Materazzi trabte bei der Fifa an

  • Aktualisiert am 03.01.2012

ZÜRICH – Marco Materazzi erschien vor dem Disziplinarausschuss der Fifa und schilderte seine Sicht der Dinge zum Platzverweis. Eine Bestrafung Materazzis könnte einen schwierigen Präzedenzfall schaffen.

Materazzi hat zugegeben, Zidane vor dessen Kopfstoss beleidigt zu haben.
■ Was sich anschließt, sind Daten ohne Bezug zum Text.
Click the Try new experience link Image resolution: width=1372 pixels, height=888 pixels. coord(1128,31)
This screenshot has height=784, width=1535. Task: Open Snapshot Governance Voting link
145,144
Zidane warf ihm vor, sich abfällig über seine Mutter und seine Schwester geäussert zu haben, was die Fifa zu Ermittlungen auch gegen Materazzi veranlasst hat.
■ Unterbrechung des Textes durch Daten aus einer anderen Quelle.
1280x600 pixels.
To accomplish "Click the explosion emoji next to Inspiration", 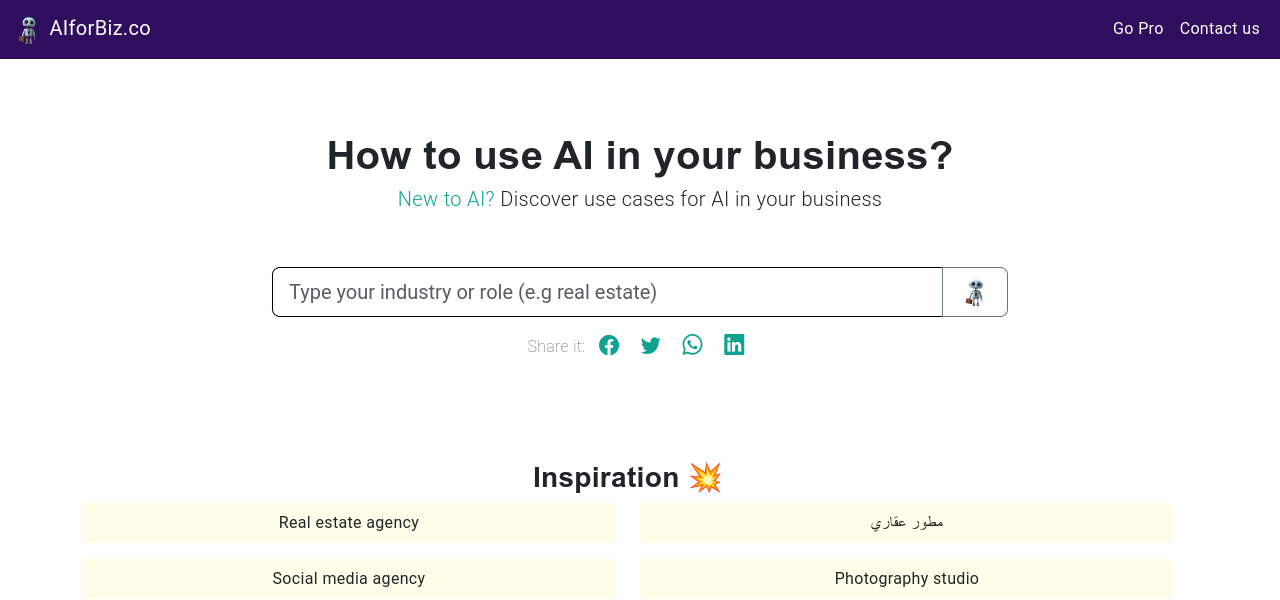I will (705, 478).
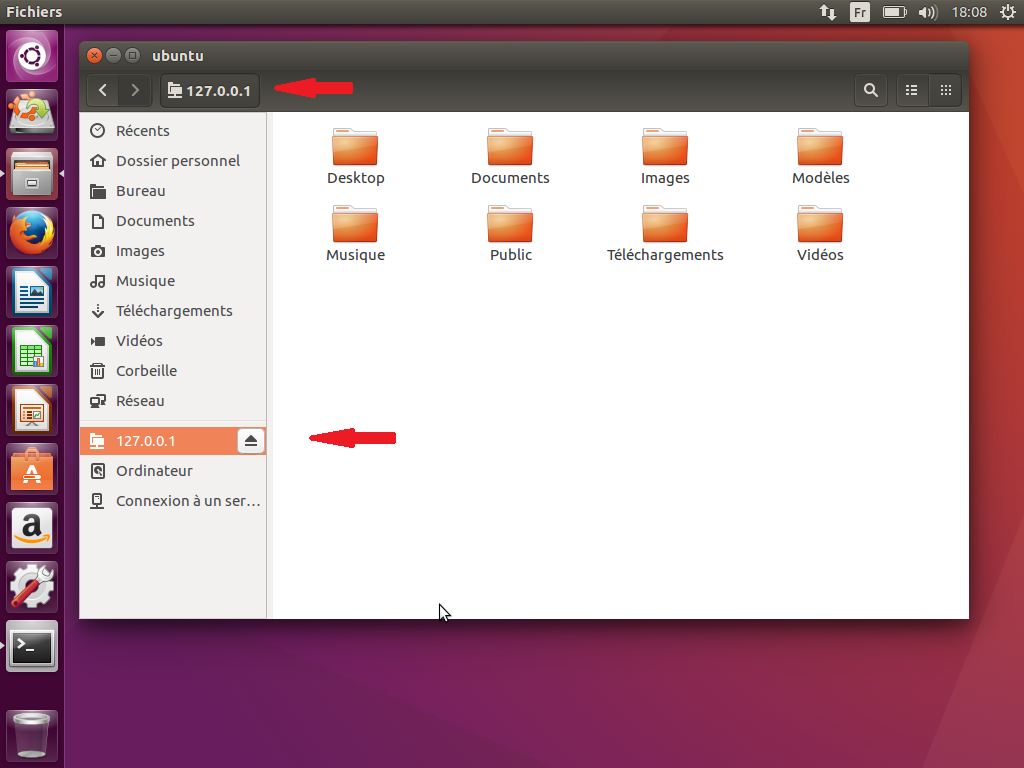Launch Firefox from the launcher
The width and height of the screenshot is (1024, 768).
point(33,234)
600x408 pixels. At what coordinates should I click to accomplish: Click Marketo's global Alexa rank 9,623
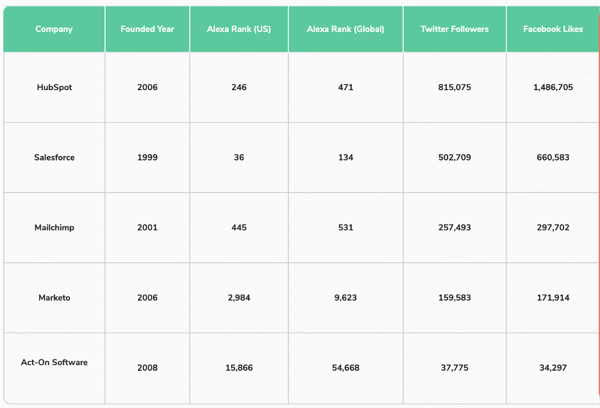pyautogui.click(x=345, y=298)
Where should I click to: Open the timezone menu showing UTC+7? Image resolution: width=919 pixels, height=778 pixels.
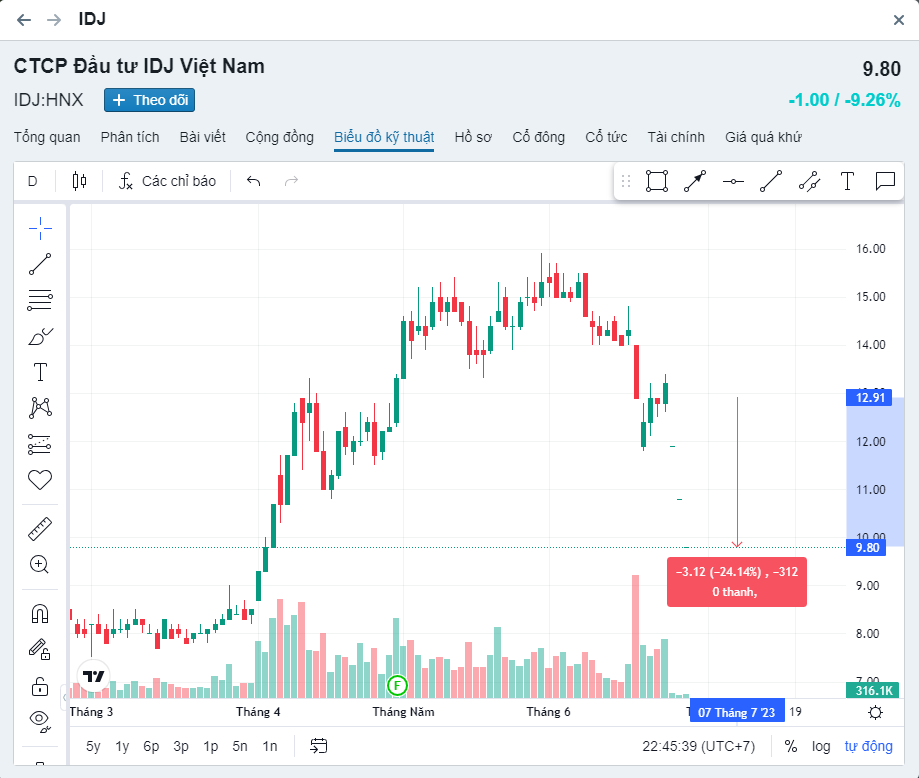700,746
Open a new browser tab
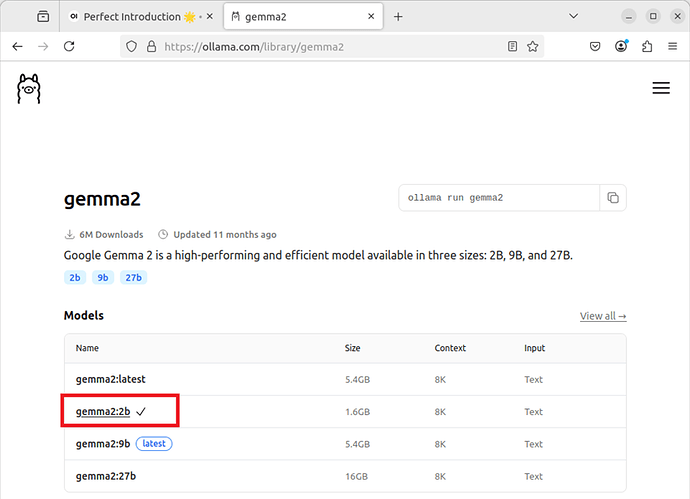The image size is (690, 499). 398,17
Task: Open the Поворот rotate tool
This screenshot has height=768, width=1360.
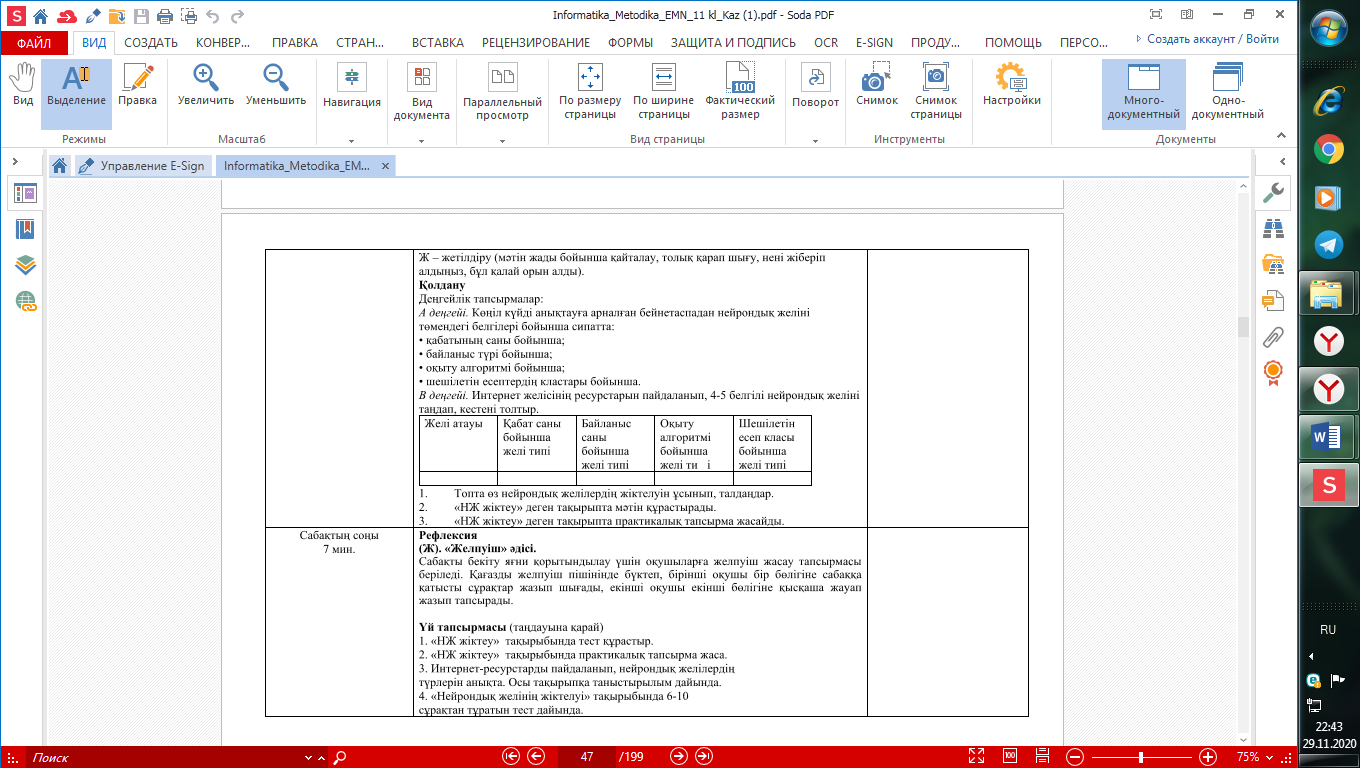Action: pyautogui.click(x=815, y=85)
Materazzis Agent Claudio Vigorelli sagte, dass sich die Fifa nur auf Zidanes Verhalten konzentrieren sollte. Jede Bestrafung Materazzis könnte einen schwierigen Präzedenzfall schaffen. «Wenn sie gegen einen Spieler vorgehen für das, was er auf dem Platz gesagt hat, werden sie in Zukunft viel zu tun haben», sagte Vigorelli.
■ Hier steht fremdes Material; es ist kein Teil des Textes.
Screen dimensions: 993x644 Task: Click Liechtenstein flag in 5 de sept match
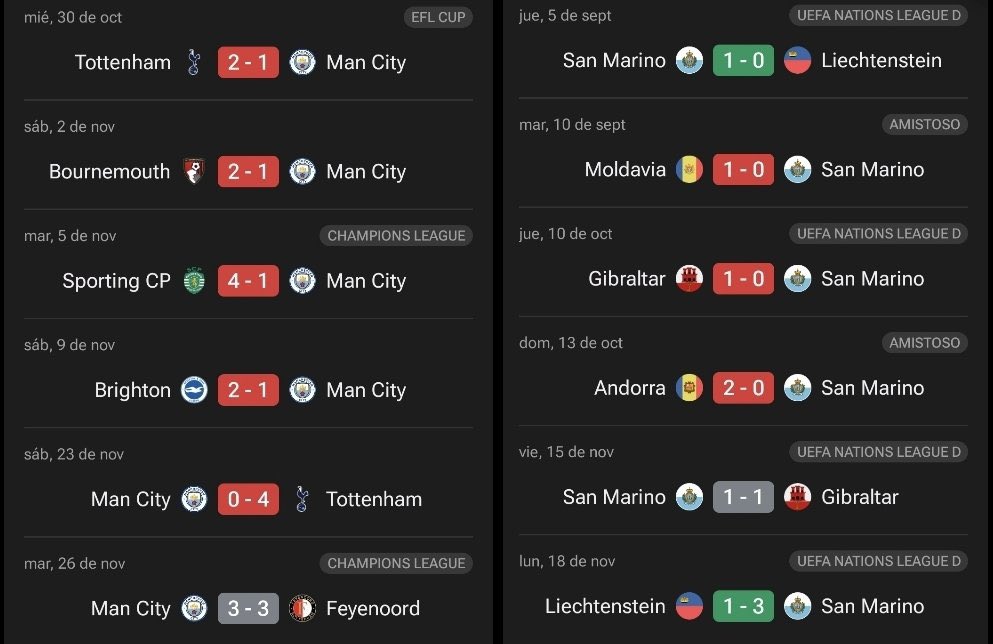[x=797, y=60]
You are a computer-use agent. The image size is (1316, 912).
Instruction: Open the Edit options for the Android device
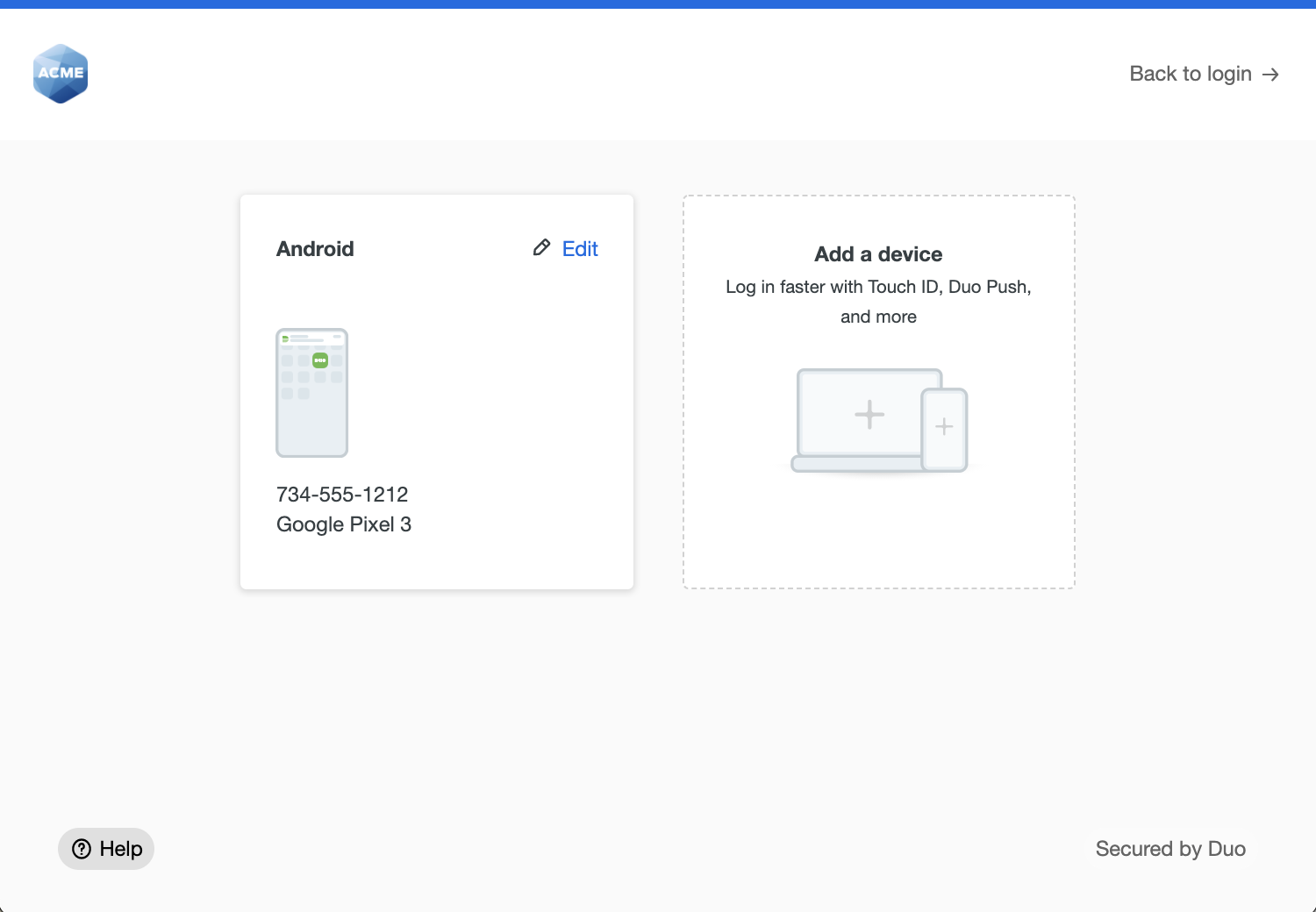(579, 248)
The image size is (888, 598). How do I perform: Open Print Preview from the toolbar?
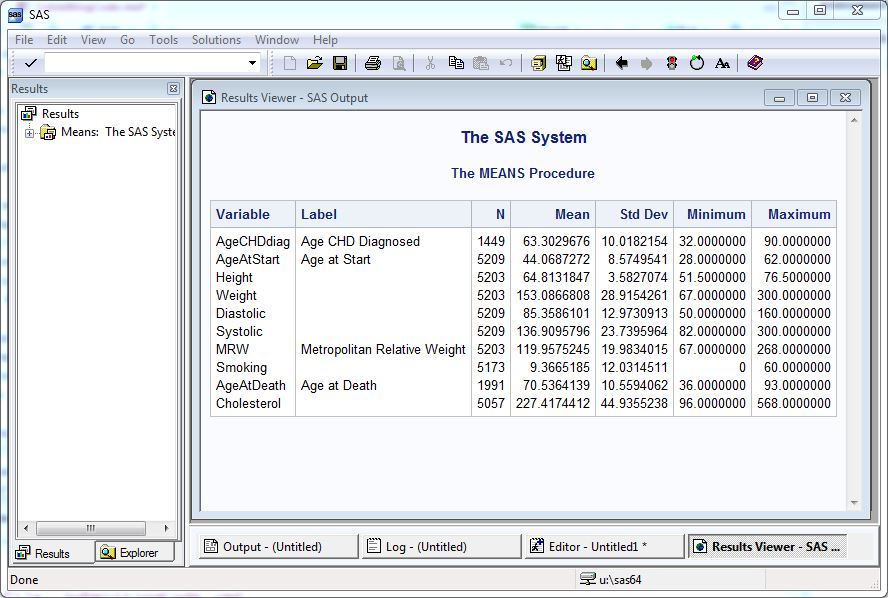[397, 62]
Er verglich den Fall mit der Spuck-Attacke von Francesco Totti gegen den dänischen Spieler Christian Poulsen bei der Europameisterschaft 2004: «Totti wurde für vier Spiele gesperrt, was dann auf drei reduziert wurde, aber Poulsen ist nichts passiert.»

«Es werden keine Details des Treffens zwischen Offiziellen der FIFA und Herrn Materazzi bekannt gegeben», teilte FIFA-Sprecher Nicolas Maingot mit. Der Weltverband wolle zunächst die Umstände des Vorfalls genau klären.

Dazu sei Materazzi vernommen worden. Zidane muss bis zum 18. Juli eine Stellungnahme bei der FIFA einreichen. Beide Spieler sollen darüber hinaus am 20. Juli gemeinsam vor der Disziplinarkommission aussagen.